--- Reading text ---

An artist by the name of James Rosenquist fell in love with the still waters and wild landscape of Aripeka, a rustic fishing village on the border of Hernando and Pasco Counties. While his sleek, sophisticated boldly vibrant brush stroke left an indelible mark on the international art world, Aripeka made an indelible mark on him.
Artist and friend Leslie Neumann, who resides in Aripeka, said that he added to Aripeka’s “mystique.” Simultaneously though, he was just like anybody else who lived in Aripeka. “He was down to earth,” said Neumann. “Jim was a very friendly man. He was a motorhead. He would work on his cars and boats. He got along very well with everyone.”
Rosenquist was at the center of a small artist’s community in Aripeka. He attracted high caliber artists to work as studio assistants as well as artist friends who enjoyed his camaraderie and Aripeka’s unique landscape. These artists in turn became part of the community and also left their unique marks on the area. They include Arline Erdrich, Daniel Stack, Tony Caparello, Leslie Neumann and Steve McCallum. “Jim’s sphere of influence on the local level was very significant,” said Neumann.

---

▸ **Request**: Write the next part of the piece about James Rosenquist and Aripeka, picking up after its final sentence.

--- Record extracts ---

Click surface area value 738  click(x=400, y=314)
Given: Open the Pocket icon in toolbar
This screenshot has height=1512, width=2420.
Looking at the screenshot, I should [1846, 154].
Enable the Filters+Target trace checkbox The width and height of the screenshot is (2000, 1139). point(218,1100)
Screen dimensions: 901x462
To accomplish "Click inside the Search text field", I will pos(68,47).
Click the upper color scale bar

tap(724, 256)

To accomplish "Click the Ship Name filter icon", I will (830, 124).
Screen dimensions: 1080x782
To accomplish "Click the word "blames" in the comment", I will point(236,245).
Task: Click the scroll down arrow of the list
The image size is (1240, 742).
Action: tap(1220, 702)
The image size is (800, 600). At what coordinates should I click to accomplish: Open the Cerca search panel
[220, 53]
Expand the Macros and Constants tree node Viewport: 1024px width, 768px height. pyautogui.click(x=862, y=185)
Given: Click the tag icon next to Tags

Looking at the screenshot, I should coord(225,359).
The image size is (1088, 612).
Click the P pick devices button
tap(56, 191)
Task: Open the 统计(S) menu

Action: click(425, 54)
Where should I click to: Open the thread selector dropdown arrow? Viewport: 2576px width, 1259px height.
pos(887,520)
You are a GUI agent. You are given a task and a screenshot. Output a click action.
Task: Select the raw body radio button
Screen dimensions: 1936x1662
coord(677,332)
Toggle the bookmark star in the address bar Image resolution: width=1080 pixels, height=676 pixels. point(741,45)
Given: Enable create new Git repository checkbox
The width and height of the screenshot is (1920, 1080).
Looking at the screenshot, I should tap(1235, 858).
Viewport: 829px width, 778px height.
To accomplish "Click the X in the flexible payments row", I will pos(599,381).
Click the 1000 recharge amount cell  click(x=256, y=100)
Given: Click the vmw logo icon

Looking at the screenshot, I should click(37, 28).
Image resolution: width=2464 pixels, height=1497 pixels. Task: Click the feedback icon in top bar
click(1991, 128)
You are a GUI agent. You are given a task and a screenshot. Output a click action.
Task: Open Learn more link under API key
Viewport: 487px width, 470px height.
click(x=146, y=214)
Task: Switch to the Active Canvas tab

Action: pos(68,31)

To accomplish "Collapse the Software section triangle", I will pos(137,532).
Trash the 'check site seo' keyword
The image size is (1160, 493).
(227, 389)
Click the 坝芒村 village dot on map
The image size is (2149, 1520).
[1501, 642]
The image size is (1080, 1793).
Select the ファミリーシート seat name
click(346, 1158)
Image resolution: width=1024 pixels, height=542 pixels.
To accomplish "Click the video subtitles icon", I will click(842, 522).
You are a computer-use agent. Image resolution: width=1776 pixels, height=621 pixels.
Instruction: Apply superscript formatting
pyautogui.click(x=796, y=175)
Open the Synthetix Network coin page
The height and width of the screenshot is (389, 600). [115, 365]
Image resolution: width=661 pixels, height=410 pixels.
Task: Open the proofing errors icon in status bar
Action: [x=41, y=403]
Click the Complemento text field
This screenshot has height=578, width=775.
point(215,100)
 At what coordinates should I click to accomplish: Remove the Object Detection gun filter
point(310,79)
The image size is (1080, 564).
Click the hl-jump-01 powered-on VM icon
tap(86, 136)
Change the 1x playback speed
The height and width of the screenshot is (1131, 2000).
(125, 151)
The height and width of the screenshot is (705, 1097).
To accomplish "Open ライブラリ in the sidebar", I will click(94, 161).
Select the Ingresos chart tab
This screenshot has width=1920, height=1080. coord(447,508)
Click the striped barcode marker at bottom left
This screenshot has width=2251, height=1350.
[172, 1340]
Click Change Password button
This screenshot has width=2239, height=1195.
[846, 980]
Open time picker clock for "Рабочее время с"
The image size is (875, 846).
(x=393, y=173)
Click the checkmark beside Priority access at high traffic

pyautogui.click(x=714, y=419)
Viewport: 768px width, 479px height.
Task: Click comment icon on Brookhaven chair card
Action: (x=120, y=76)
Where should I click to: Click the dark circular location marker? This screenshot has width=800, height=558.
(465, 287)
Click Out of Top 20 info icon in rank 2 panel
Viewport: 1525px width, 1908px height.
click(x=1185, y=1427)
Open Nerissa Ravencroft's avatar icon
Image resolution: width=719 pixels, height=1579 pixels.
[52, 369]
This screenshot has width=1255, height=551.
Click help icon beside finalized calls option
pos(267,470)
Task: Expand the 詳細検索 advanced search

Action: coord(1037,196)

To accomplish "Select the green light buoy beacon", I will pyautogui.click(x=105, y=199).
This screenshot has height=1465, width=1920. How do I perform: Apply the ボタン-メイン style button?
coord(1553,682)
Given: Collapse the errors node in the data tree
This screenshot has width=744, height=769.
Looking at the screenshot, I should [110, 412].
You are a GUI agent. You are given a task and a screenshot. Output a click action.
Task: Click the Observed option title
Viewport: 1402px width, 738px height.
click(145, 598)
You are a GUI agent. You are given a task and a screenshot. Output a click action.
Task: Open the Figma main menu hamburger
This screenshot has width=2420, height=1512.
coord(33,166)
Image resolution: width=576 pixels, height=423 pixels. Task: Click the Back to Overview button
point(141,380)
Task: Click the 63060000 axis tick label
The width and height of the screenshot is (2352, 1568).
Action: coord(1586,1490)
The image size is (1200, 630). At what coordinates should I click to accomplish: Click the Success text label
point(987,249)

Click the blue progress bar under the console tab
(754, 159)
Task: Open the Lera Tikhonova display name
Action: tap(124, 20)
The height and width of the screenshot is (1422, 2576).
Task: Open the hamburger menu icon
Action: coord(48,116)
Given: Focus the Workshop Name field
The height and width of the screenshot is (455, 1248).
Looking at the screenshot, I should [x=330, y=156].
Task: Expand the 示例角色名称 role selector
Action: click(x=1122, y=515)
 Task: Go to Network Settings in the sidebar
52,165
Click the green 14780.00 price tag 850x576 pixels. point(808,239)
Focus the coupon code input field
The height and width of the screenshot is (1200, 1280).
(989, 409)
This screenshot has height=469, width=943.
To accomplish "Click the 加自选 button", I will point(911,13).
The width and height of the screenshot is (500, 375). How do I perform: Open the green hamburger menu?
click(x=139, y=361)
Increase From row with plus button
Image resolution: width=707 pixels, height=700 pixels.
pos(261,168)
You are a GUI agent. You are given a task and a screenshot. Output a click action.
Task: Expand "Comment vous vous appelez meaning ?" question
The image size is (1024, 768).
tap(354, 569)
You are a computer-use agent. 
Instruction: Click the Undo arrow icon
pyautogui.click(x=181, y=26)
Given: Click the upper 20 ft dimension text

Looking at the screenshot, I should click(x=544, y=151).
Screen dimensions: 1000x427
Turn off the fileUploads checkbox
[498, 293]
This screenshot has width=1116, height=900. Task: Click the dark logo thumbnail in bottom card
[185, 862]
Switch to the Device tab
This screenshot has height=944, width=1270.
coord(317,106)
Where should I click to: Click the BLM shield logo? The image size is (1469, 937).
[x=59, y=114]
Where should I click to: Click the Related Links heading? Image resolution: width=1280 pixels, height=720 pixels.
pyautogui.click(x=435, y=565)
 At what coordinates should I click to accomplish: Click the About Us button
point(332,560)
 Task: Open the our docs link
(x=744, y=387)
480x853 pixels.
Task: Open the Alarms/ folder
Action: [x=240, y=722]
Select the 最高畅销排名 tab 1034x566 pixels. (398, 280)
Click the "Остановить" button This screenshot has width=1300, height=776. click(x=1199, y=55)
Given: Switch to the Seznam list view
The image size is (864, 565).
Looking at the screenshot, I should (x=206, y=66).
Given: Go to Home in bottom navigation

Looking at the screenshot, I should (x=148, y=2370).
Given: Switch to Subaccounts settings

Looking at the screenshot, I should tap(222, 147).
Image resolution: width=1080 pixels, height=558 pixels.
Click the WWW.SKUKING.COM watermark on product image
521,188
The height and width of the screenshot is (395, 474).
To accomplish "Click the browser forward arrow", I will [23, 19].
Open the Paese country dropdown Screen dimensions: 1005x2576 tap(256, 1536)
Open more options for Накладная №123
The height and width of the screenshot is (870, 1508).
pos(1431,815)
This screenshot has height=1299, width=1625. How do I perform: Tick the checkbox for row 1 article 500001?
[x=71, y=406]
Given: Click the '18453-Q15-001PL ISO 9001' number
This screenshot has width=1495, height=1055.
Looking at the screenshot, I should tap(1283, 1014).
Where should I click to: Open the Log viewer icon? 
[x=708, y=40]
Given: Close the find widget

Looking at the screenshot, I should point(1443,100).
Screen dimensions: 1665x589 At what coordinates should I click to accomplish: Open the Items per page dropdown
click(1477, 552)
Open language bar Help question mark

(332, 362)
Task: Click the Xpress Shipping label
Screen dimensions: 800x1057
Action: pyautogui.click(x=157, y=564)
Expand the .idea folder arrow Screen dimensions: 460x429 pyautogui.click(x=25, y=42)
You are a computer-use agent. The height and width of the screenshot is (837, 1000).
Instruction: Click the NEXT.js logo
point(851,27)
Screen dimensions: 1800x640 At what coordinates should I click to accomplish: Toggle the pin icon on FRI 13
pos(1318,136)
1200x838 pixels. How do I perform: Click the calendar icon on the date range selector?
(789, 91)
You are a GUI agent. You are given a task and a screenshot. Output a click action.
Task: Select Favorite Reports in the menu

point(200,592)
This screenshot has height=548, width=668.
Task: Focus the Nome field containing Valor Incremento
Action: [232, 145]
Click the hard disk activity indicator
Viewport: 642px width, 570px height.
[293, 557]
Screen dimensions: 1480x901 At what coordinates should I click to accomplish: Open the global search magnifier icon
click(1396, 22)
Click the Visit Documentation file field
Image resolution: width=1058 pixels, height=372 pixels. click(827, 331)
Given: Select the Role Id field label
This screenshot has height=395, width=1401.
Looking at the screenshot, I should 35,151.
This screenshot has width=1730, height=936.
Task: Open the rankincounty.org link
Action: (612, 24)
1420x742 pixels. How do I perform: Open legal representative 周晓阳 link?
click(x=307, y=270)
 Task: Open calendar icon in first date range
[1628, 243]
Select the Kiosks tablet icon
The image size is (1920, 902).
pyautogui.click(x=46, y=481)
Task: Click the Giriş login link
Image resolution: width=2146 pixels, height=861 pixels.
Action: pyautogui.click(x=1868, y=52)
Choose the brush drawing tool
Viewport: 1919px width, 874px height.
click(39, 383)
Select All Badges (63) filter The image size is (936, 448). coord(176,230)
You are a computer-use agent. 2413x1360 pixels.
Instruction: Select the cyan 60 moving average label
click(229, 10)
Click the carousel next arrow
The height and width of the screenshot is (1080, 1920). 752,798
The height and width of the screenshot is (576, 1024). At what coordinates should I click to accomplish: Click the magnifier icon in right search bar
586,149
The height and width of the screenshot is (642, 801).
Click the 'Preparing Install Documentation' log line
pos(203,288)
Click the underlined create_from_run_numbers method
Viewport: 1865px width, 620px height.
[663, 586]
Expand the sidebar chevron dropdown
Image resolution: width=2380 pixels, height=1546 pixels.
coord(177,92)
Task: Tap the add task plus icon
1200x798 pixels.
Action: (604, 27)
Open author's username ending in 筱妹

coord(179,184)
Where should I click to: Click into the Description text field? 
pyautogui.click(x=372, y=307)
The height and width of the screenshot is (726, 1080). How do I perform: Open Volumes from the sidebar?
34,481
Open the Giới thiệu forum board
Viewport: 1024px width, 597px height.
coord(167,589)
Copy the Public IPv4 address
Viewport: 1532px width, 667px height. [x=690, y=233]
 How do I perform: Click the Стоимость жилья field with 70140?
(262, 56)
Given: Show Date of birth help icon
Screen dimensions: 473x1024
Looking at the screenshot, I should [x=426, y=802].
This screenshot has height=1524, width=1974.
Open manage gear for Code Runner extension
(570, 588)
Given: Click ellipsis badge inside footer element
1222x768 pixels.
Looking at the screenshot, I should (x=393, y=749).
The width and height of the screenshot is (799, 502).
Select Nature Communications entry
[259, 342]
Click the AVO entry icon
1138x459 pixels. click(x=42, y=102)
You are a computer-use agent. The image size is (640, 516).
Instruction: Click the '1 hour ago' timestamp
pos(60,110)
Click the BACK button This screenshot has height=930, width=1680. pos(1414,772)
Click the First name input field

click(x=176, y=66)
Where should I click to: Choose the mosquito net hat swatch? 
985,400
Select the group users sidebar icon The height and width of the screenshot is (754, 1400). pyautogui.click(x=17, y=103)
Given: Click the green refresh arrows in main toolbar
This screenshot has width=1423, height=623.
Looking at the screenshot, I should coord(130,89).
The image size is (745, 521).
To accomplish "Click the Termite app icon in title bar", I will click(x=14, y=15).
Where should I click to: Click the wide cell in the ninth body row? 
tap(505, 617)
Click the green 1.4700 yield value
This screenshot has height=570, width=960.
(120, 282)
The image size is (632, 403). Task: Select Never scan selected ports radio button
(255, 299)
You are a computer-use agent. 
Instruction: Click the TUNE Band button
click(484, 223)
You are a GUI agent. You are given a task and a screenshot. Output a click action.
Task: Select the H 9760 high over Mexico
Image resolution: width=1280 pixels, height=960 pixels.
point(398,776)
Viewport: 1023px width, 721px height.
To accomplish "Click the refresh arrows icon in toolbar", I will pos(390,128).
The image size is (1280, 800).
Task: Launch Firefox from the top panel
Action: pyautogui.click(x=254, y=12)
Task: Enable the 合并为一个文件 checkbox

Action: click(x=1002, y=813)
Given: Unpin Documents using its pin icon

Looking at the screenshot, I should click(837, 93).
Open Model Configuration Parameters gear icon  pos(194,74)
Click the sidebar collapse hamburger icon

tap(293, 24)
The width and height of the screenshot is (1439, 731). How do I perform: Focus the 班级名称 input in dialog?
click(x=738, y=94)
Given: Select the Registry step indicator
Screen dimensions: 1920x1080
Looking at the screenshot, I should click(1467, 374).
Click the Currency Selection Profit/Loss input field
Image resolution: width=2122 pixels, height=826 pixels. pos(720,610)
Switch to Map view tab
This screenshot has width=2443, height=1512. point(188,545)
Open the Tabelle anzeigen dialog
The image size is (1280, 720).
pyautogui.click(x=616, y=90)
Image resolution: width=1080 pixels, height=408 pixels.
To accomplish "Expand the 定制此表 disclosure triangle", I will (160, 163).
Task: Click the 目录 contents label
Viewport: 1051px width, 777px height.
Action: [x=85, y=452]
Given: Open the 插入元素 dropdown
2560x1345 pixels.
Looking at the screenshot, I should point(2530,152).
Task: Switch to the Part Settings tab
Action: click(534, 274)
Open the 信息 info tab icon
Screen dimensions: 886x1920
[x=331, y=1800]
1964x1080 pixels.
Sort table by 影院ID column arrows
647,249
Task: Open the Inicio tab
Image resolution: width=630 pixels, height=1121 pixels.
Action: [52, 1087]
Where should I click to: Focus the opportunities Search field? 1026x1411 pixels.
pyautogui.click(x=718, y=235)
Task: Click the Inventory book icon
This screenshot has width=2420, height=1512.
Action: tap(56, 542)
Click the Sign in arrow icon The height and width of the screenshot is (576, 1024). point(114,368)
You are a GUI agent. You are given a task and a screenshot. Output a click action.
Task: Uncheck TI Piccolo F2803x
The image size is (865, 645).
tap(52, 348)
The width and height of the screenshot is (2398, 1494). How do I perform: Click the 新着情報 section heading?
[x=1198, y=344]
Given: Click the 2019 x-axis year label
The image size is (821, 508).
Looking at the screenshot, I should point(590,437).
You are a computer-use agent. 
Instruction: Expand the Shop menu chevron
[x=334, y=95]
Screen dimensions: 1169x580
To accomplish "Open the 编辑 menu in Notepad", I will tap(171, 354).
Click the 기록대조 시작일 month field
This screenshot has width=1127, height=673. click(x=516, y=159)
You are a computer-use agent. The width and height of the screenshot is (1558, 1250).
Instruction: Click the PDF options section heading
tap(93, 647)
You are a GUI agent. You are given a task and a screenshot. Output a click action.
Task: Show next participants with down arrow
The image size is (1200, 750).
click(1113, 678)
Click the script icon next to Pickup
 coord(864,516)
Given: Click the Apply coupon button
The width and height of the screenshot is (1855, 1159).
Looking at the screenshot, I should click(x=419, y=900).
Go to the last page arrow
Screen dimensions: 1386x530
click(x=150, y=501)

---

▸ **Answer for the task**:
His studio assistant for ten years during the 1970’s and 80’s was artist Dan Stack, whom he met through USF’s Graphicstudio program. Stack said that after he graduated from USF with a degree in printmaking, he called up Rosenquist to see if he could work for him as a studio assistant. Rosenquist said he had a project coming up with a company out of London and he could use another hand. He told him to put together a portfolio and come up to New York. Stack flew up to New York, got a cheap hotel room and can recall that when he finally met with him, he was expecting to show him the portfolio. Instead Rosenquist felt that could wait and said, “We got to go to a party.” It was the party of the famous publisher Henry R. Luce, Creator of Time-Life Magazine empire. Stack was given a tour of Luce’s 60th floor apartment overlooking the Museum of Modern Art, priceless paintings lining the walls. Stack was awestruck. “I was a nobody from nowhere- I was just astonished… It was the first of many exciting experiences,” he said.
While Rosenquist maintained the lifestyle of an internationally renowned artist, he always remained grounded. To this point, when Rosenquist finally got a chance to look over Stack’s portfolio, it was under a covered highway in the rain. He examined Stack’s sketches on the hood of his car. “Jim was a working class guy, which I am as well,” said Stack.
Rosenquist started with USF’s Graphicstudio in 1971. Artist Robert Rauschenberg who was also involved with Graphicstudio bought some property in Captiva, inspiring Rosenquist to find his own slice of Florida. He began construction on his home and studio in Aripeka around 1976, which was designed by Gilbert Flores, Tampa artist and architect.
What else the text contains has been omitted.